Mas no dia seguinte à posse no segundo mandato, a militância do PT já estava nas ruas com a célebre frase “Fora FHC”. Como aliás já vinha fazendo no primeiro. Estas eram as “palavras de ordem”. Quem não se lembra disso? Antes, Lula, Mercadante e outros estrelados do partido fizeram o que puderam para inviabilizar o Plano Real. Mas tudo que vinha do Governo era motivo de arruaça.
Lula esbravejou quando o Governo FHC resolveu criar diferentes tipos de programa de transferência de renda (as tais bolsas, inspirados em projetos bem sucedidos no então Governo de Marconi Perillo (PSDB) de Goiás. Confiram no link a fala odiosa de Lula: https://www.youtube.com/watch?v=-1-qpSuJUoc). Mas confiram também o que ele falou do mesmo plano depois que já era Presidente da República. Estes dos vídeos escancaram o caráter de um homem que foi Presidente da República com o meu voto. ( https://www.youtube.com/watch?v=hTMalEYg41s)
Assim meus amigos o “terceiro turno em eleições presidenciais” é “cagado e cuspido”, como diz o poeta e contador de causos, o paraibano Jessier Quirino, a cara do partido dos trabalhadores quando perdem eleições. (O poeta fala em paisagens cagadas e cuspidas do Nordeste). Imagine-se o que estariam fazendo agora se as oposições tivessem ganho esta última eleição que a The Economist, conceituada Revista Inglesa que está nas bancas de todo o Brasil, classificou de “Estelionato Eleitoral”.
Agora que a candidata do PT ganhou as eleições, numa campanha que, em termos de baixarias, deixou no chinelo aquela de 1989 em que foram usadas mentiras, promessas mirabolantes, desqualificação de adversários, desrespeito aos brasileiros, e que vieram à tona o que ela escondeu durante toda a campanha, as manifestações pacíficas de ruas são encaradas, ou designadas pelos representantes do partido, e por ela mesma, como uma tentativa de fomentar o “terceiro turno” das eleições.

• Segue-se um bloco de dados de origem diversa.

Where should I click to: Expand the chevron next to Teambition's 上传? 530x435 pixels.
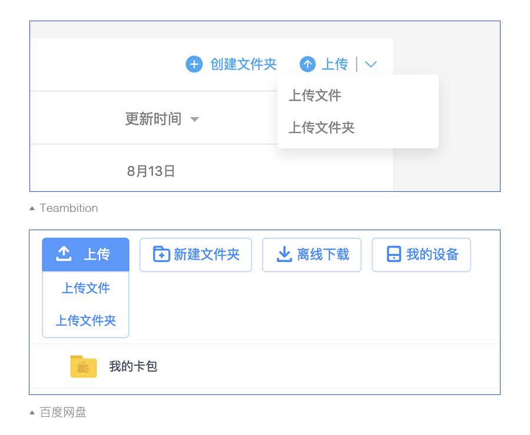point(370,64)

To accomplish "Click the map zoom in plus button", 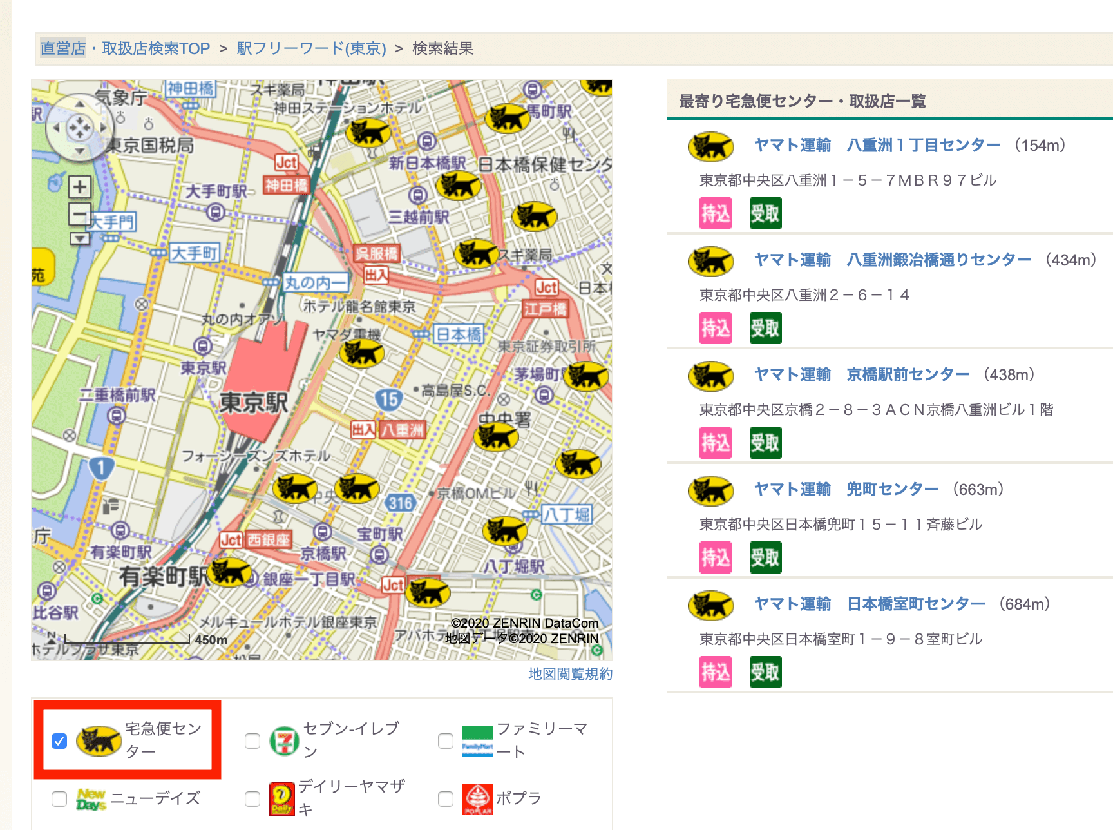I will [x=80, y=188].
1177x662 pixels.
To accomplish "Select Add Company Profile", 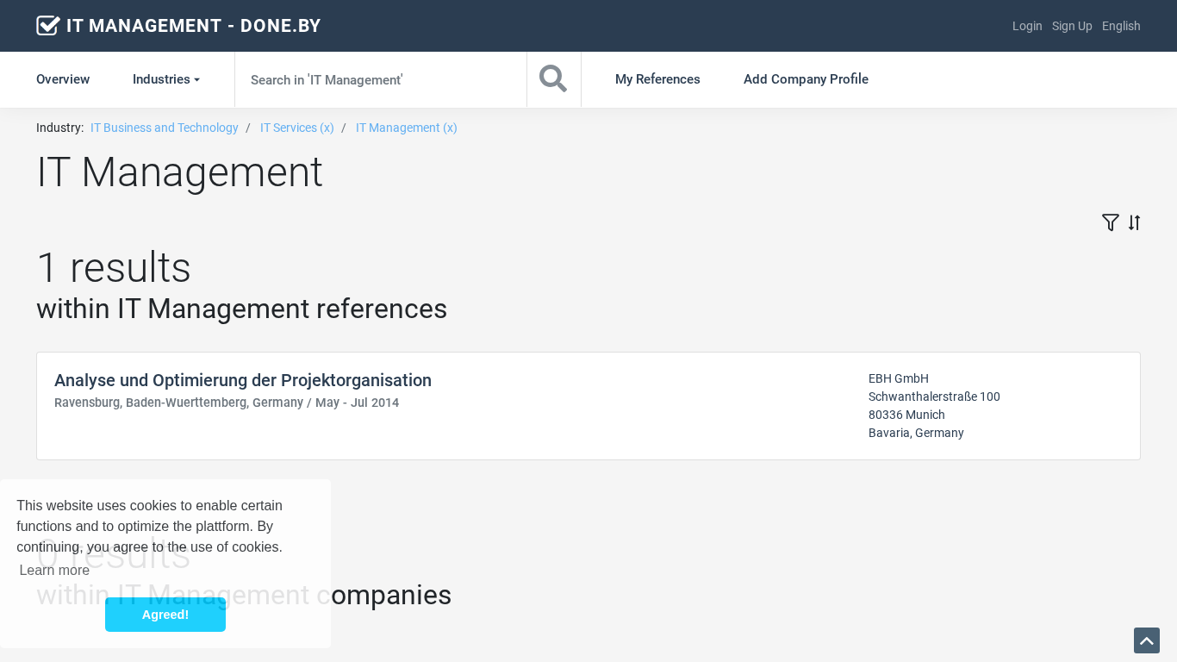I will pos(806,79).

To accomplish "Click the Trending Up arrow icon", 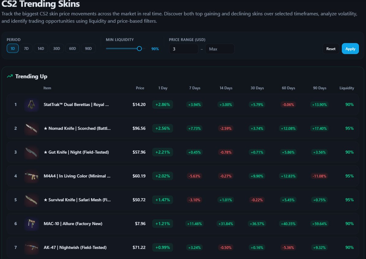I will click(x=10, y=76).
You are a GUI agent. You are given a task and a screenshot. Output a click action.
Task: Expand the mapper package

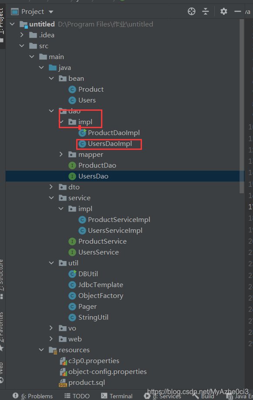61,154
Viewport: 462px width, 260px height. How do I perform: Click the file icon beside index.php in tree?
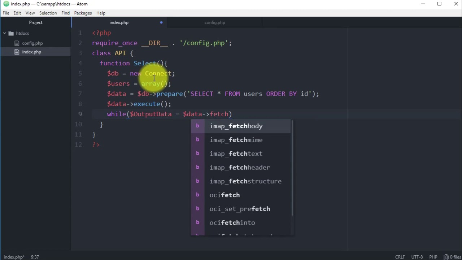tap(17, 52)
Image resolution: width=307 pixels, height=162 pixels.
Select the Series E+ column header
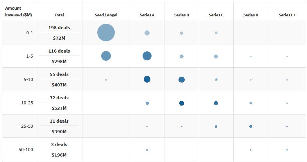(287, 15)
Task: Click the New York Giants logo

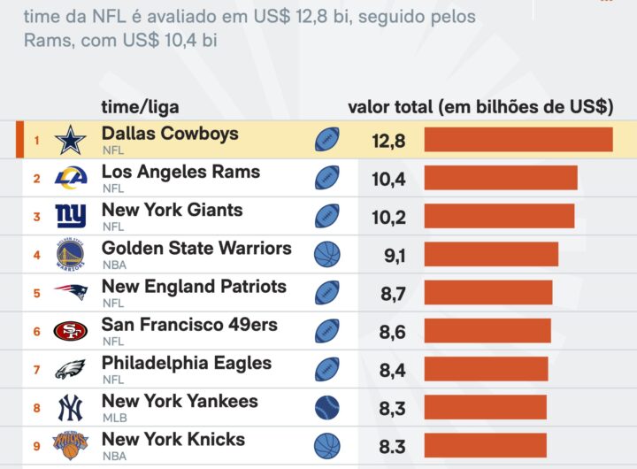Action: point(71,216)

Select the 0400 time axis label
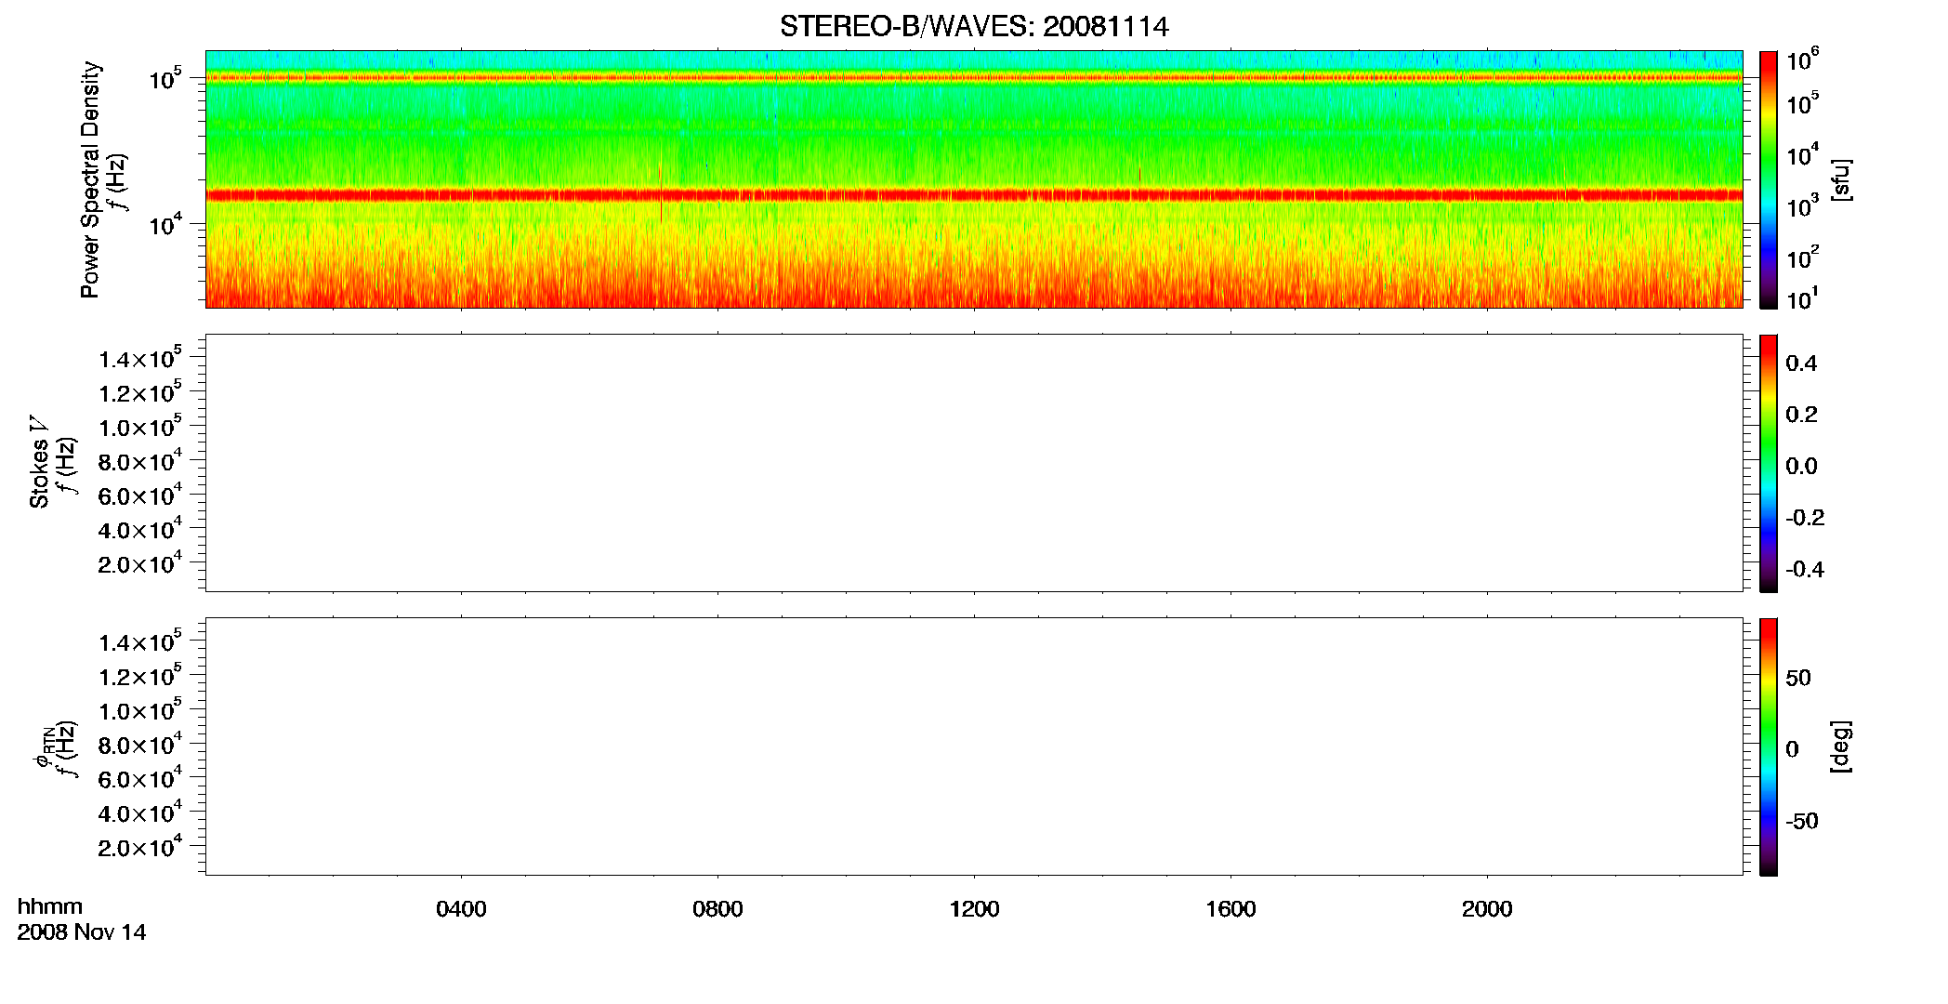461,909
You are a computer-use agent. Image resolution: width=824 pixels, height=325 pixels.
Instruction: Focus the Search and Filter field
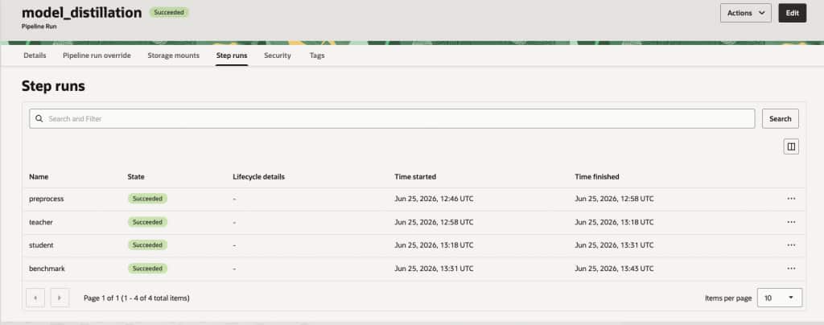click(x=392, y=119)
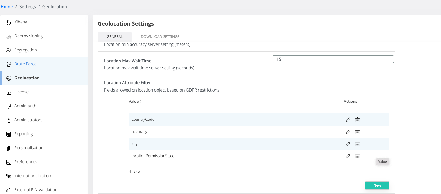This screenshot has height=194, width=441.
Task: Open Kibana settings in the sidebar
Action: [21, 22]
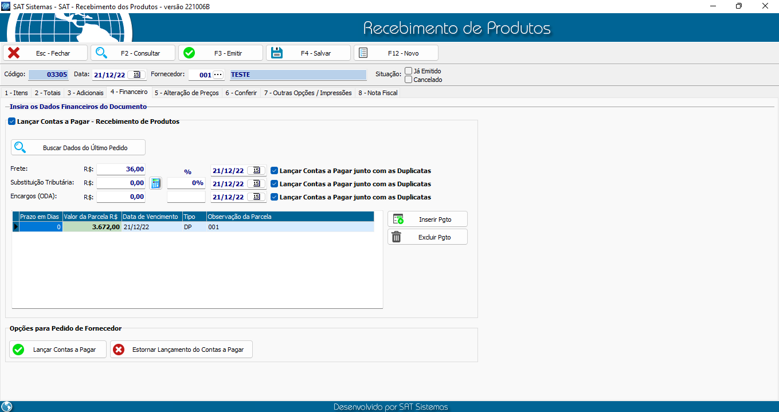Screen dimensions: 779x412
Task: Click the F3 - Emitir green check button
Action: [x=221, y=53]
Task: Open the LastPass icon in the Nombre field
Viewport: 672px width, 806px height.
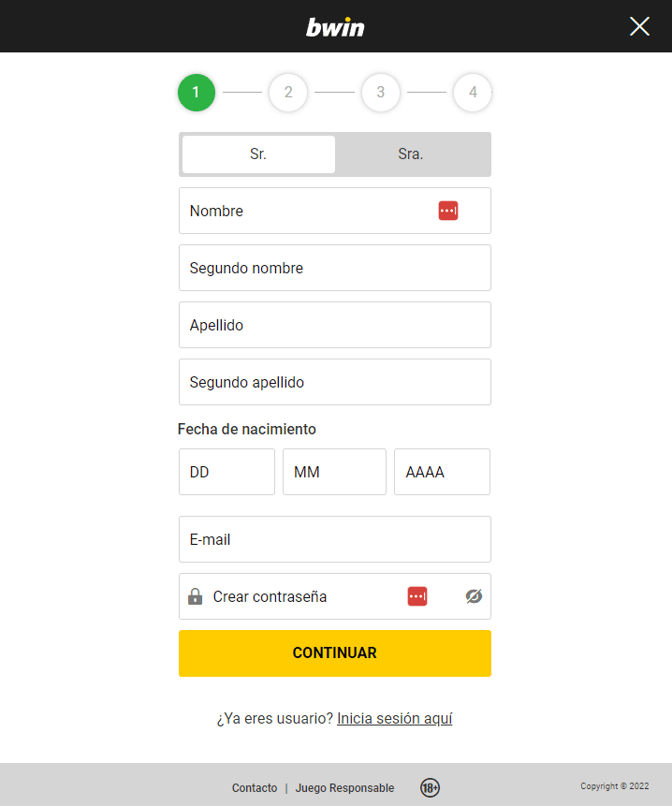Action: (x=448, y=211)
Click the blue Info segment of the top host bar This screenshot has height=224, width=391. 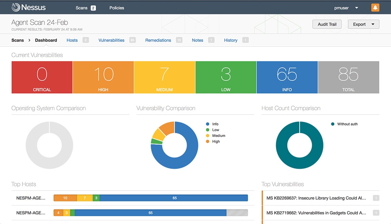coord(174,198)
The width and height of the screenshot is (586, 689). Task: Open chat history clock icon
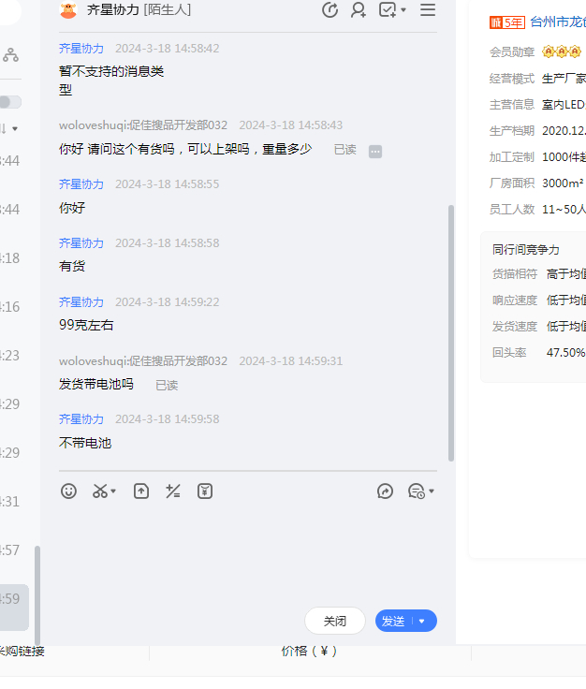418,491
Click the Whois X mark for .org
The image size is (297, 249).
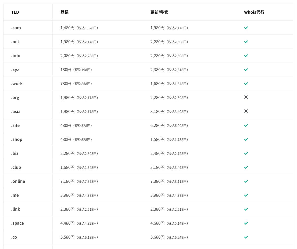click(x=246, y=97)
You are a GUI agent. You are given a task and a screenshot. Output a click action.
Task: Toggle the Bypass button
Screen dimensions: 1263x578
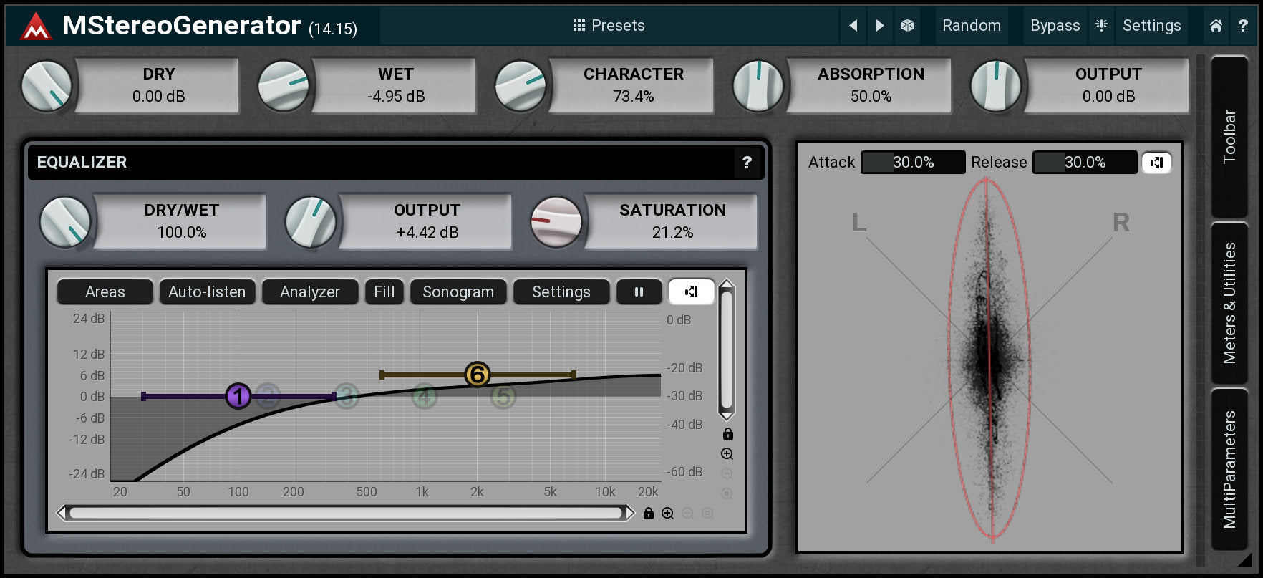coord(1055,26)
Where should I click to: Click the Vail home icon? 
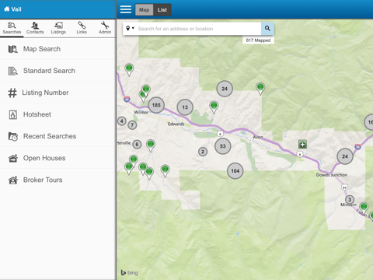click(7, 9)

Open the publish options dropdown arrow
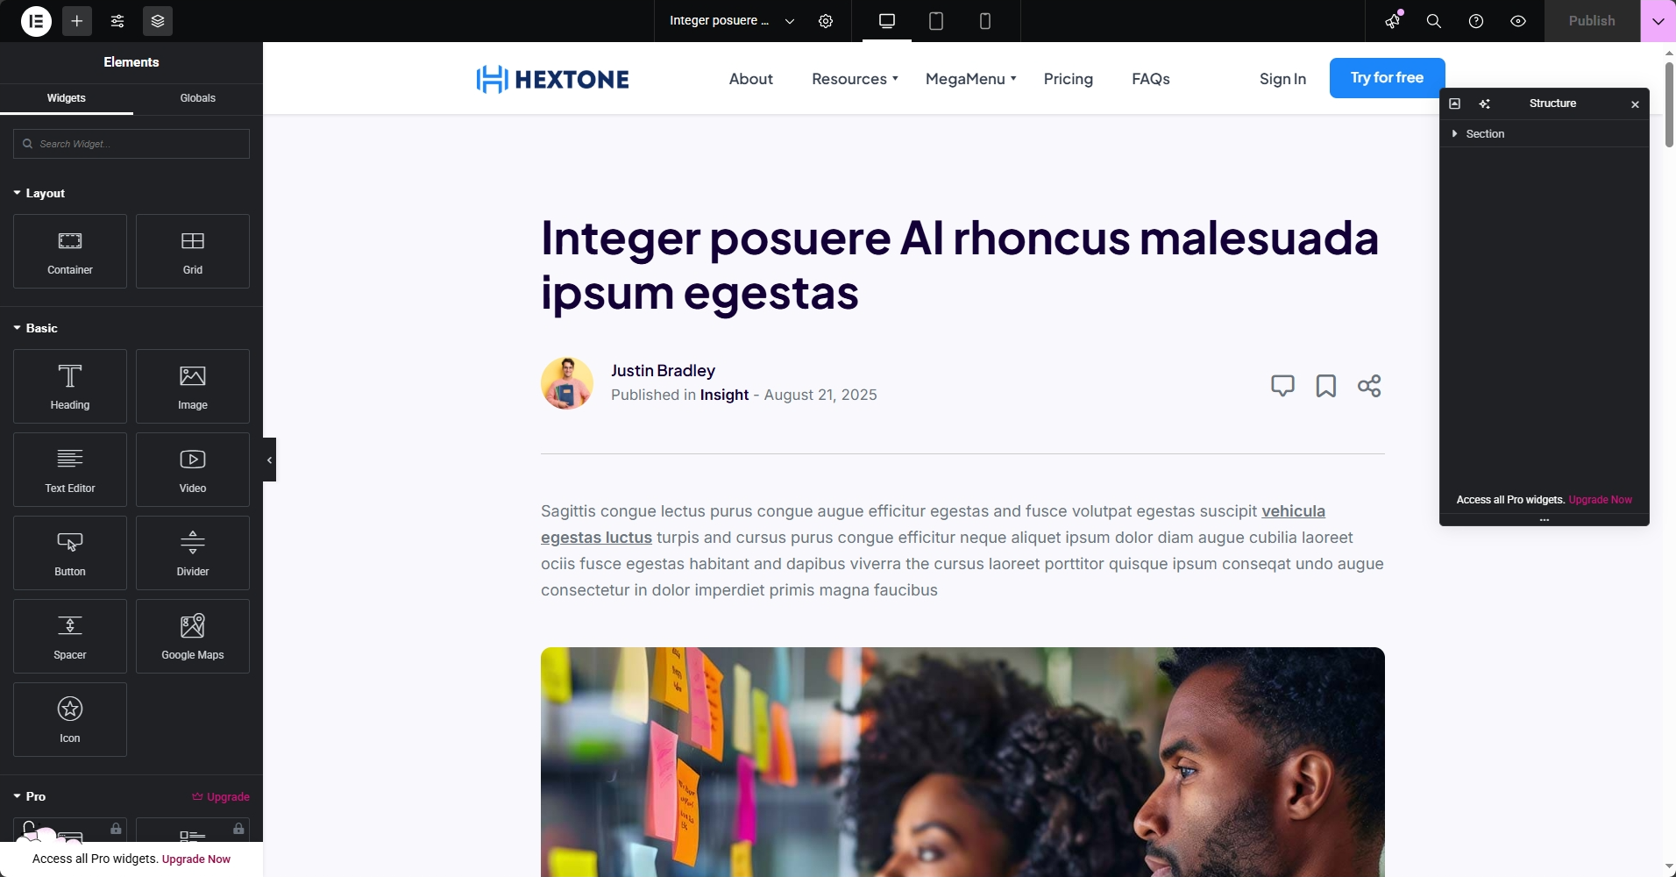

Ao menos, os partidos perdedores não criaram “um gabinete paralelo de ministros” como foi feito em 1990 por Lula, depois que Collor tomou posse. E quem está falando “Fora Dilma” é a população que não votou ou que votou nela. Os que foram às ruas em 15 de março, e que voltarão em 12 de abril, os detentores do poder e aqueles poucos que o apoiam (menos de 10% segundo as últimas pesquisas divulgadas) tentam desqualificar chamando-os, preconceituosamente, de “elite branca”, “coxinhas”, “direitistas” e outros adjetivos. Ainda que esses mais de dois milhões de pessoas fossem tudo isso teriam, e tem, o direito de ir para as ruas se manifestarem pacificamente. Afinal são elas que trabalham (fizeram a manifestação em dia de domingo), pagam impostos, bancaram a gastança que levou a candidata ao poder e que agora quer que nós que trabalhamos paguemos as contas. Só de pensar que já votei e pedi votos para essa gente, e acreditei que tinham propósitos nobres para o País, me dá arrepios. Que venha o “Terceiro Turno”. Pior do que isso que está ai, há doze anos, não ficará. Basta!
*Publicado no Jornal Pequeno do dia 29 de março de 2015.